Couple visitant une maison à vendre dans une ruelle de la médina historique de Marrakech avec porte en cèdre sculpté

Cadre de vie quotidien : deux visions de Marrakech

Le choix entre médina et extérieur dépend aussi d’un usage personnel, pas uniquement d’un calcul d’investissement.

La médina offre une vie piétonne, une densité commerciale immédiate et une immersion architecturale que Guéliz ou la Palmeraie ne reproduisent pas. En contrepartie, le bruit, la chaleur accumulée par les murs et l’absence de stationnement sont des réalités quotidiennes qui finissent par peser pour une résidence principale.

Les quartiers extérieurs, notamment les zones résidentielles le long des routes de l’Ourika ou d’Amizmiz, proposent un cadre plus aéré avec vue dégagée, espaces verts privatifs et accès automobile direct. La contrepartie : une dépendance à la voiture et un éloignement du centre historique qui réduit l’intérêt pour les acheteurs motivés par le patrimoine culturel.

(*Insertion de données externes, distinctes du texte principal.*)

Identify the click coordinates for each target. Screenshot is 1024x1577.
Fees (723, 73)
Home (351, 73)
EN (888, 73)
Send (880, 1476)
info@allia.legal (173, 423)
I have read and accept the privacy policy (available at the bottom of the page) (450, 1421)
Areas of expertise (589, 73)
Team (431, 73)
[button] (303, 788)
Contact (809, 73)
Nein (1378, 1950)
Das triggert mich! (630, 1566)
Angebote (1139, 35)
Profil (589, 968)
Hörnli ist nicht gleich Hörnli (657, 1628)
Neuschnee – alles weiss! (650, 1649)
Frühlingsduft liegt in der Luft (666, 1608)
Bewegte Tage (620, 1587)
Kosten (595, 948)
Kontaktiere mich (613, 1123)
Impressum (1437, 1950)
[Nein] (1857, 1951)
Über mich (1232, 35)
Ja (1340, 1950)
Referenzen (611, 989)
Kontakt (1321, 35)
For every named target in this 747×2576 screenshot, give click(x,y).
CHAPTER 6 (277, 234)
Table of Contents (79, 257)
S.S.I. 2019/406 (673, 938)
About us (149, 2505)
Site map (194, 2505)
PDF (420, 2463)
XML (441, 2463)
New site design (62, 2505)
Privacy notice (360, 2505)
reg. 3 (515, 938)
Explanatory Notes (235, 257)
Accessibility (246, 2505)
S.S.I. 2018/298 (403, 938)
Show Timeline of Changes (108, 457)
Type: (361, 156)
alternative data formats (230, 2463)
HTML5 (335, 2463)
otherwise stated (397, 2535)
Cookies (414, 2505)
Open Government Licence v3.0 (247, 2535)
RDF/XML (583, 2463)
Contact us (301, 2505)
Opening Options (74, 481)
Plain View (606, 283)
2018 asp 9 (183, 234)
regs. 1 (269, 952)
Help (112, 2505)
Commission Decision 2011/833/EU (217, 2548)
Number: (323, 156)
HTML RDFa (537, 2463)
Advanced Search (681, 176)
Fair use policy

Évolution du marché immobilier à Marrakech : médina et périphérie

La dynamique actuelle du marché immobilier à Marrakech montre un double mouvement de prix divergent entre médina et périphérie. Les biens de caractère en médina, portés par la demande internationale et les reconversions en maisons d’hôtes, continuent d’attirer les acheteurs prêts à absorber la complexité administrative et les travaux.

Les villas en périphérie se stabilisent à des niveaux de prix plus prévisibles, avec une offre abondante dans les domaines fermés et sur les golfs. Le segment des appartements à Guéliz, positionné entre les deux, attire un profil d’acheteur différent, souvent marocain, cherchant un pied-à-terre urbain moderne.

Aucune tendance de prix claire ne se dégage à moyen terme pour l’ensemble de la ville. Le marché de Marrakech reste segmenté : chaque quartier suit sa propre logique de valorisation, et un riad titré bien placé dans la médina ne se compare pas à une villa neuve sur un golf.

Le choix dépend d’un arbitrage entre rendement locatif, tolérance au risque foncier, budget de rénovation et projet de vie. Trancher sans avoir visité les deux contextes sur place reste, dans tous les cas, prématuré.